Psikiyatrist Dr. Hira Selma Kalkan, sanat terapisini insanların akıl sağlıklarıyla birlikte duygusal ve sosyal sağlıklarını da iyileştirmeleri ve geliştirmeleri için sanatı kullanan bir çeşit destek mekanizması olarak tanımlıyor. “Bu destek mekanizması, sanata bir iletişim aracı olarak yaklaşır. Bu şekilde, insanların duygularını dışa vurmalarına ve iletişim kurmalarına yardımcı olur” diyen Kalkan, bu sayede bireylerin davranışlarında değiştirmeye ihtiyaç duydukları şeyleri değiştirmelerinin kolaylaştığını dile getiriyor. Sanatın kişisel ifade ve yaratıcılığın dışavurumu olduğunu söyleyen Kalkan, “Sanat sayesinde özellikle bilinçdışı olarak daha geniş bir şekilde etrafınızla iletişime geçebilirsiniz. İmgeler, kelimelerden daha çok şey ifade eder ve zor konuları keşfetmeyi kolaylaştırır” diyor. Kalkan, sanat terapisinin diğer tedavi türlerinden farklı olarak uygulamalarda hastaların yaratıcı faaliyetlerde bulunmaları sayesinde tedavilerine etkin bir şekilde katılma olanağı sağladığına da dikkat çekiyor. Kalkan, bu terapi yönteminin hangi rahatsızlıkların tedavisinde kullanıldığına dair şu bilgileri veriyor.
YELPAZE ÇOK GENİŞ
“Sözel iletişimin bozuk olduğu hastalarda, otistik, mental gerilik, davranış bozukluğu gösteren çocuklarda, şizofreni vb. psikotik durumlarda, yaşlı, fiziksel mental problemi olan hastalarda, travmatik yaşantılar ve ilgili bozukluklarda, fiziksel hastalıklarda, terapi sürecinde yoğun aktarım ve karşı aktarım duyguları oluşturan kişilik bozukluklarında, mahkumların yeniden suç işlememeleri açısından tutumlarını ve davranışsal değişimlerini olumluya çevirmekte, bağımlılarda, depresyon ve anksiyete yaşayanlarda kullanılabilir.”

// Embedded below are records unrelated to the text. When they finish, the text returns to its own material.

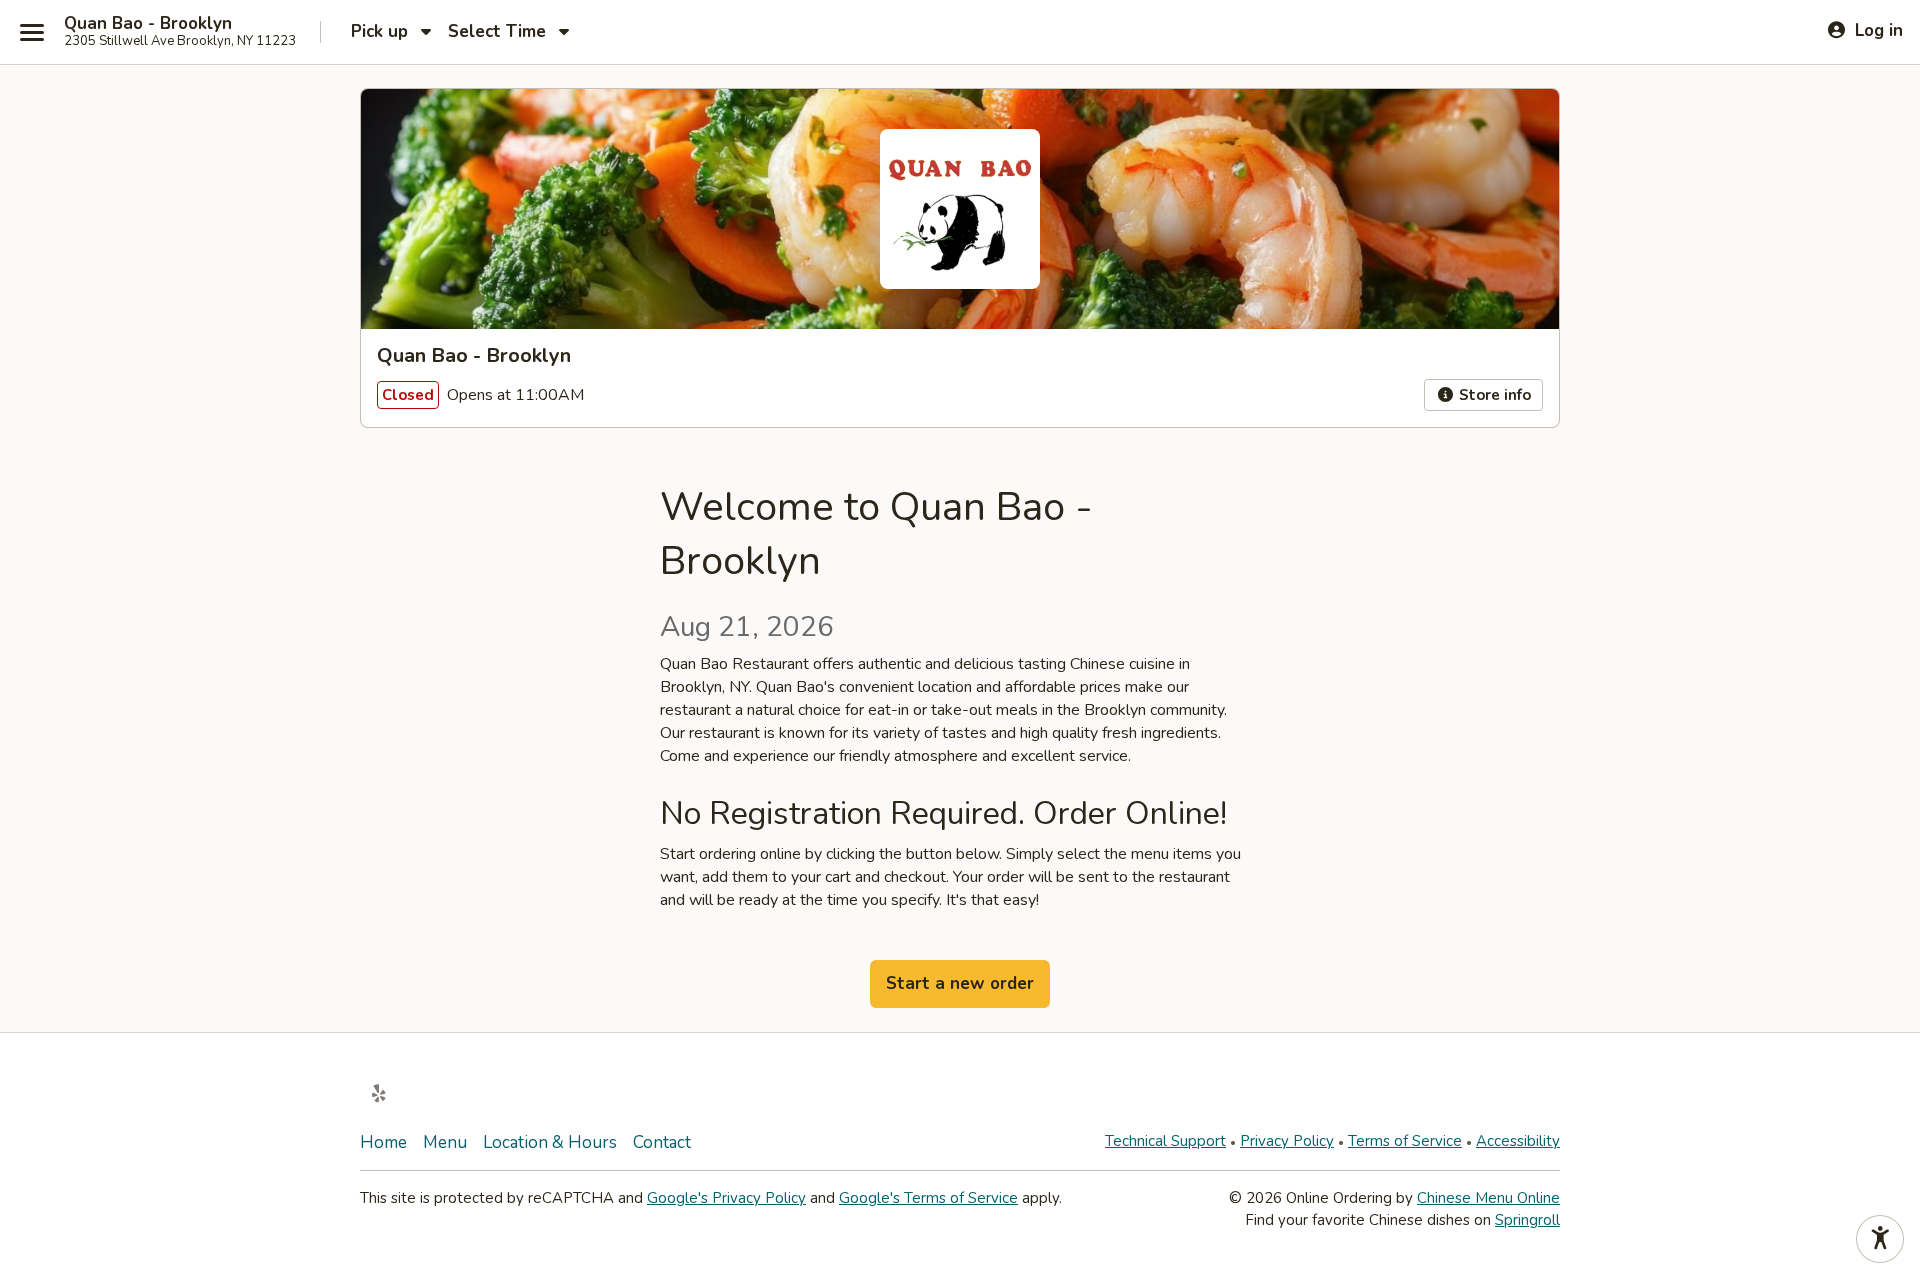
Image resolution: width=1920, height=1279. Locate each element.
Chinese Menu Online (1488, 1198)
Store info (1493, 395)
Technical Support (1165, 1141)
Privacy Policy (1287, 1141)
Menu (445, 1142)
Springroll (1527, 1220)
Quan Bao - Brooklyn (148, 24)
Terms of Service (1405, 1141)
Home (383, 1142)
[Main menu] (32, 32)
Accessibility (1518, 1141)
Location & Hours (550, 1142)
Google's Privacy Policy (726, 1198)
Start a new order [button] (960, 983)
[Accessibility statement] (1880, 1239)
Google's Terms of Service (928, 1198)
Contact (662, 1142)
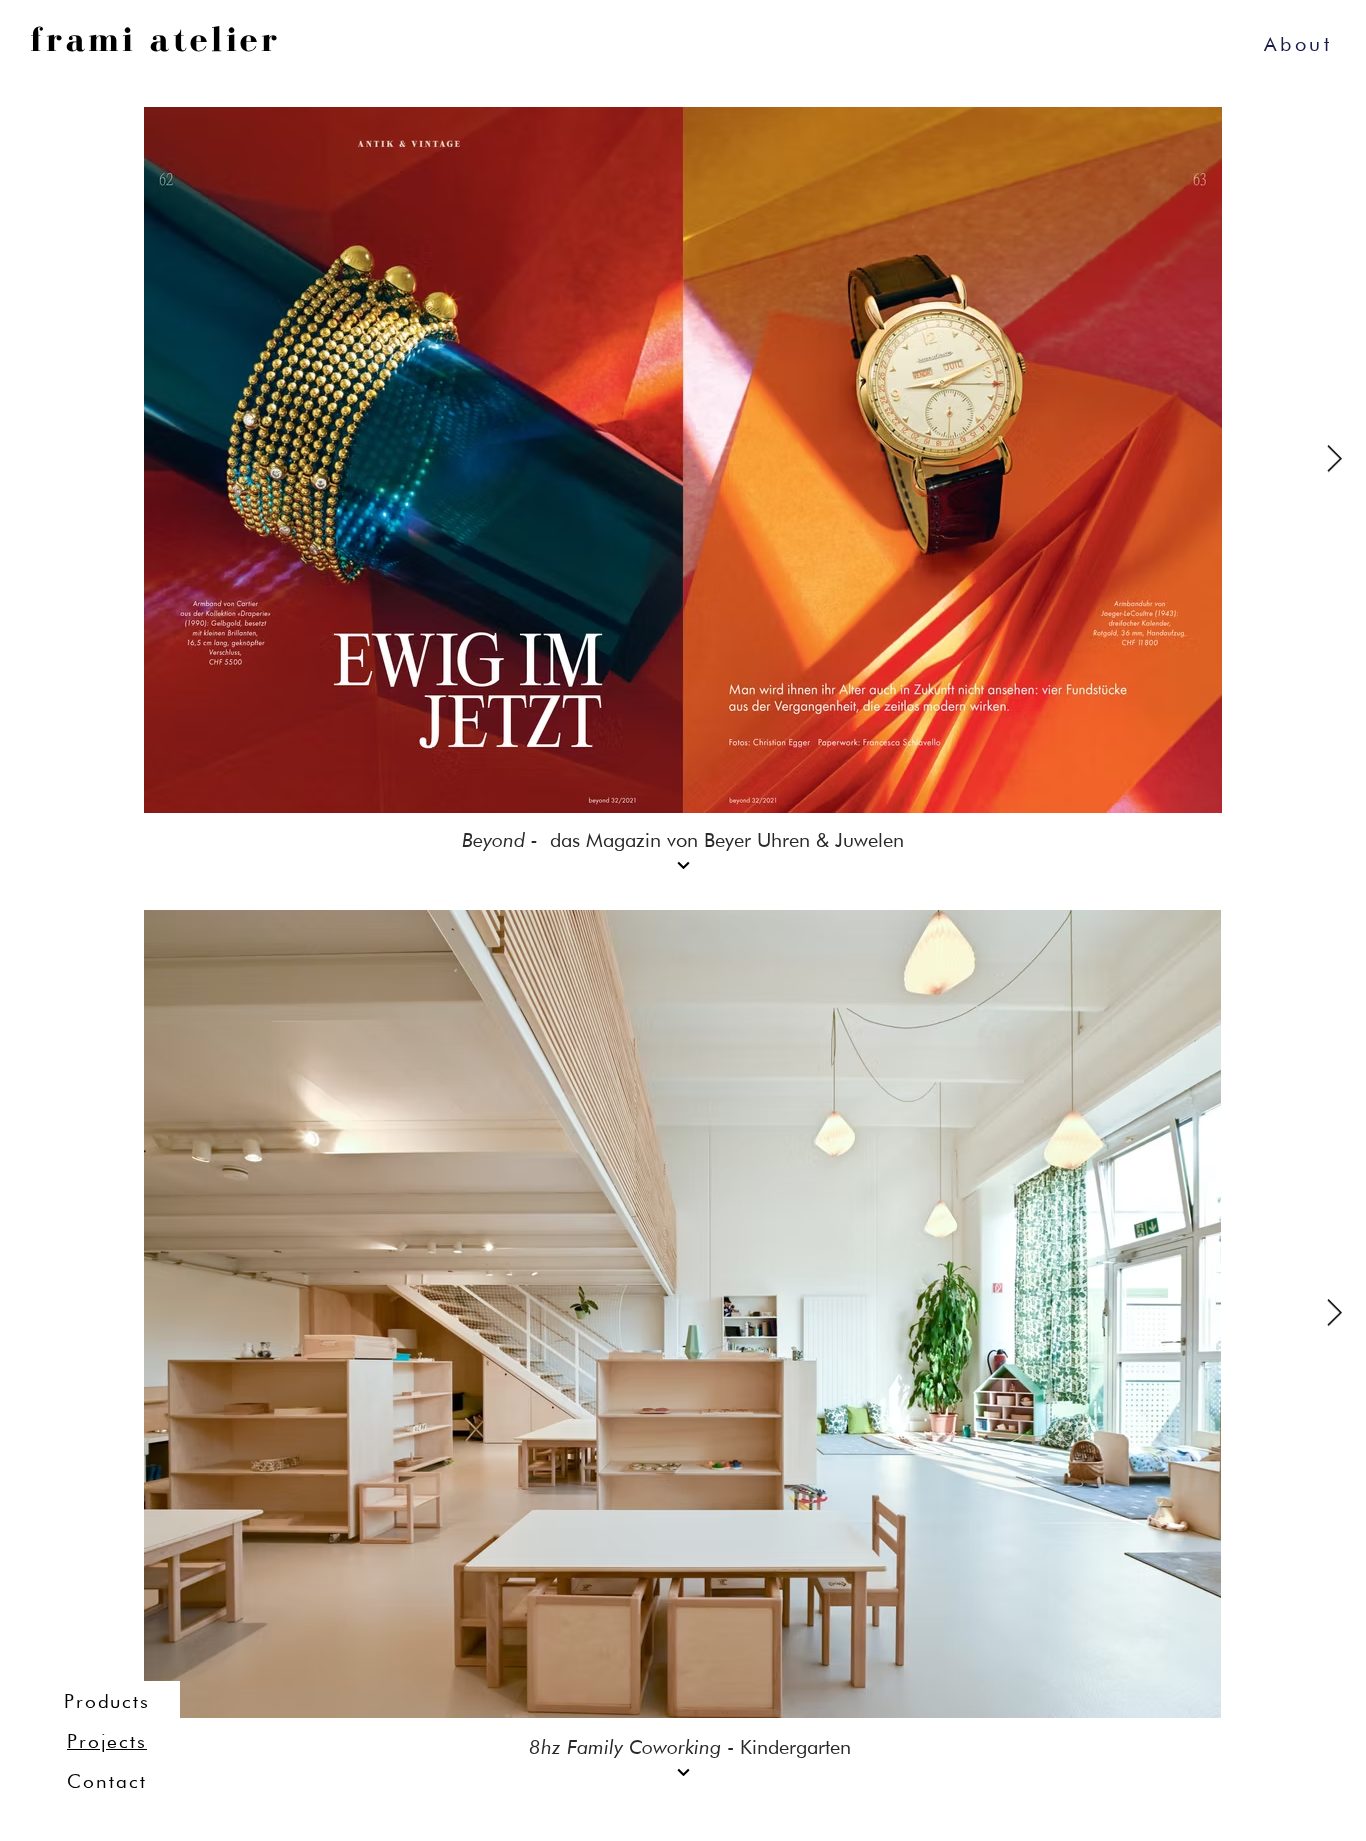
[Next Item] (1334, 460)
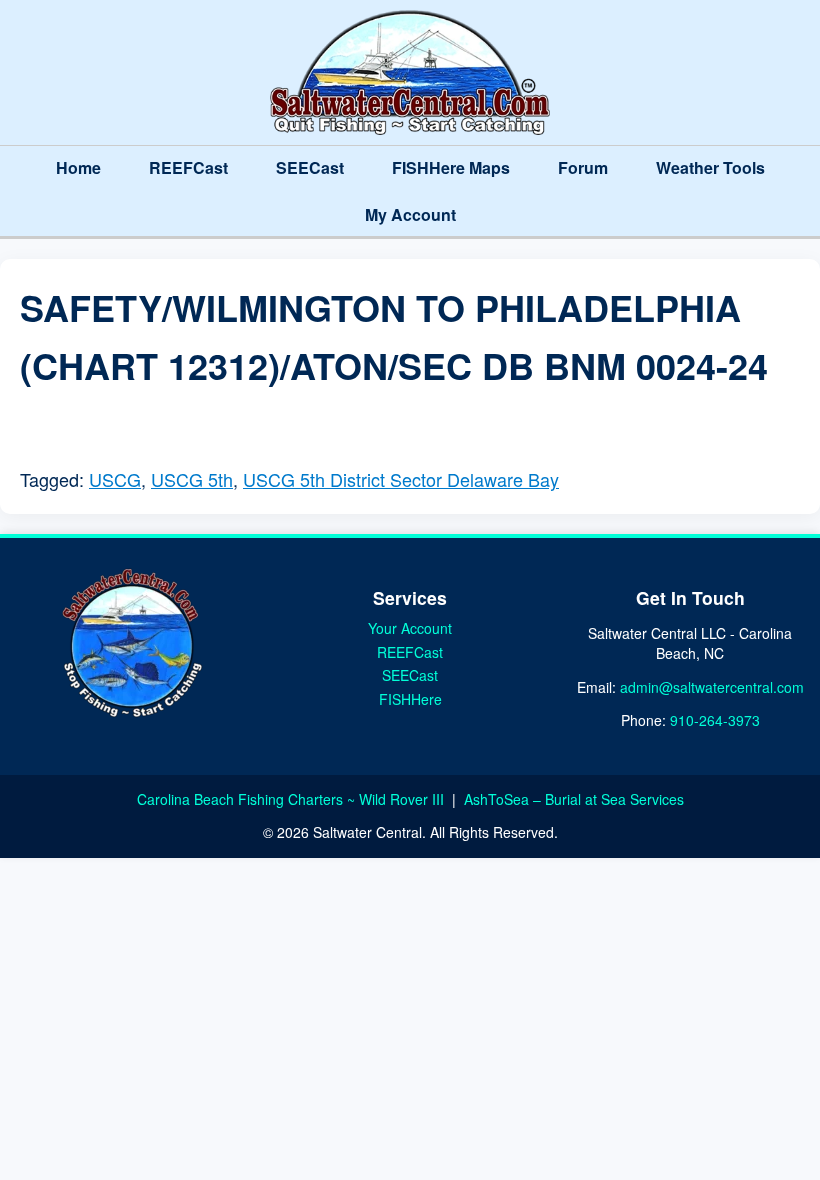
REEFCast (188, 167)
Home (78, 167)
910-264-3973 (715, 720)
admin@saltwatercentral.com (712, 687)
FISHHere (410, 699)
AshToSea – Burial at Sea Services (574, 799)
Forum (583, 167)
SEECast (310, 167)
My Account (410, 214)
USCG (115, 479)
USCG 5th (192, 479)
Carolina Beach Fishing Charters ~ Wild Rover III (292, 799)
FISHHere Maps (451, 167)
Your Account (410, 628)
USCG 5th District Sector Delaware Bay (401, 479)
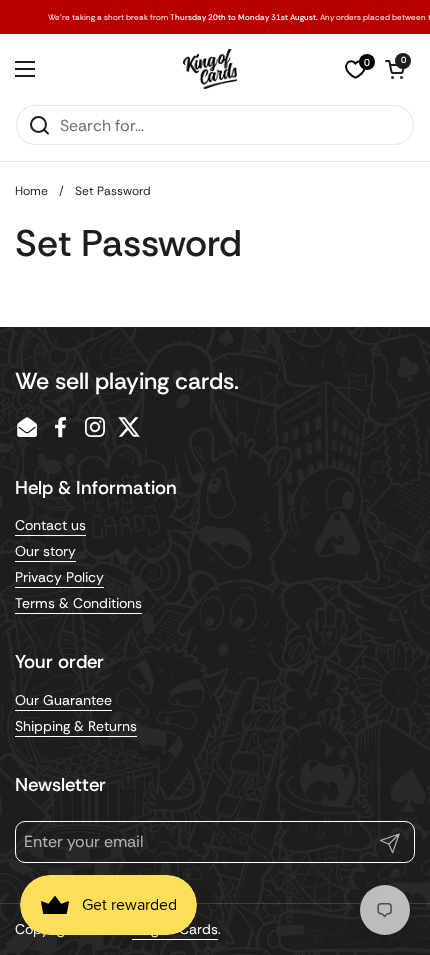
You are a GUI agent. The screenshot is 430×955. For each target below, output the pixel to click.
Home (31, 191)
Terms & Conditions (78, 603)
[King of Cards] (210, 69)
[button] (395, 69)
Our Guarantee (63, 700)
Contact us (50, 525)
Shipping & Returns (76, 726)
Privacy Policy (59, 577)
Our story (45, 551)
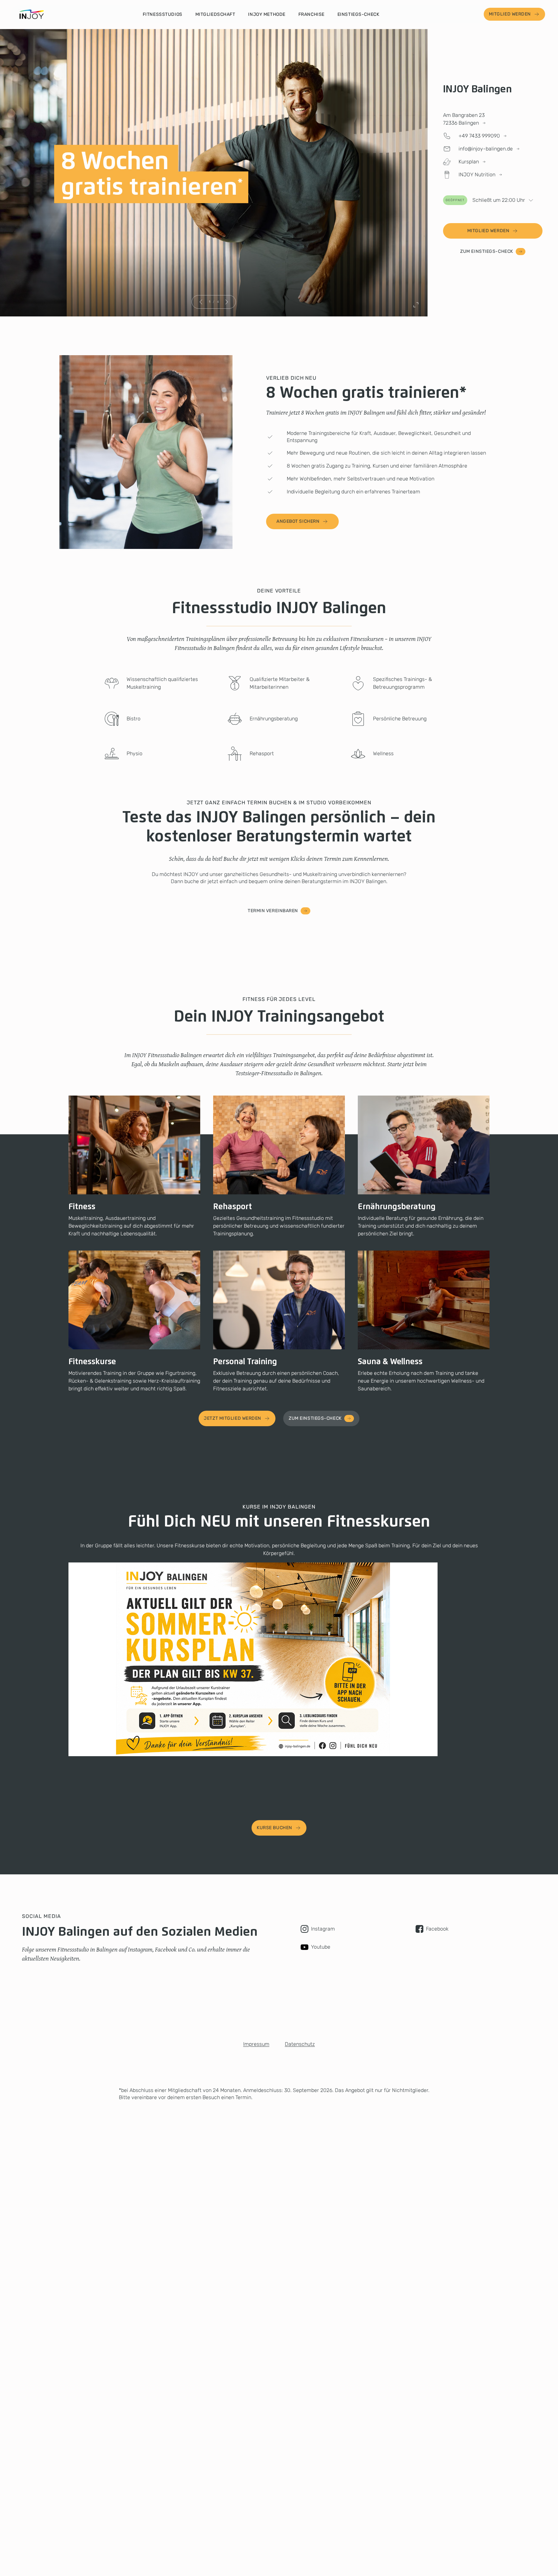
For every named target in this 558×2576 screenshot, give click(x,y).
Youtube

Bunun yanı sıra sanat terapisi uygulayabilmek için hangi şartların gerekli olduğuna dikkat çeken ve tedavi yapma yetkisinin hekime verildiğini vurgulayan Kalkan, “Sanat terapisti olmak için hiç değilse ruh sağlığı alanında eğitim almış olmak gerekir. Diğer taraftan bir sanat formasyonu ve sanat terapisi eğitimi de alınmalı” diyor.
Psikiyatrist Dr. Hira Selma Kalkan İletişim
Camiatik Mah. Tatar Cami Sk. NO 33 Urla – İzmir
0541 5974348 Urla
hira@hiraselmakalkan.com
Gözdem ÖZDEM / Uzman Klinik Psikolog, Memorial Bahçelievler Hastanesi
“Sanat terapisi herkes için uygun bir yöntem”
Sanat terapisi, bireyin hayal dünyasını anlamamıza yardımcı olan bir psikoterapi yöntemi. Dışavurum sayesinde bireyin bilinçdışını ifade etme biçimi olarak da tanımlanabilir.
Bilinçli bir şekilde sözel olarak sorunları ifade etmek bazen zor olabilir. Bu noktada sanat terapileri, kişilerin yaratıcılıklarını kendi başlarına anlamlandırarak oluşturdukları tüm somut ve soyut ürünlerin kapsamını içerir. Müzik, resim, heykel, hikaye yazma gibi birçok sanat kolu bu terapide kullanılabilir. Sanat terapisi normalde dışavurumu güç olan, yoğun ve bazen acı veren duygu ve düşüncelerin görsellik, imgeler, renkler ve şekiller kullanılarak yansıtılmasını ve açığa çıkarılmasını sağlar. Gündelik hayatla baş etmekte zorlanan kişilerin bilinçaltında bastırılan problemlerin varlığını biz uzmanlar biliriz. Bireyin bu duruma anlam atfetmesi ise ancak bir semptomun ortaya çıkmasıyla mümkün olur. Mevcut sorunun anlaşılması ve bireye o sorunla baş etme yetisi kazandırılması için kullanılan bir psikoterapi yöntemi olan sanat terapisi, aslında hemen herkes için uygun. Sanat terapisi uygulanacak danışanların herhangi bir sanat eğitimi ya da becerisine sahip olması şart değil. Terapistlerin asıl amacı, ortaya çıkan sanatı ya da sanat eserlerini değerlendirmek değil, onları araç olarak kullanarak danışanın kendisini dışa vurabilmesi için güvenli bir ortam yaratarak kişisel gelişimine katkı sağlamak.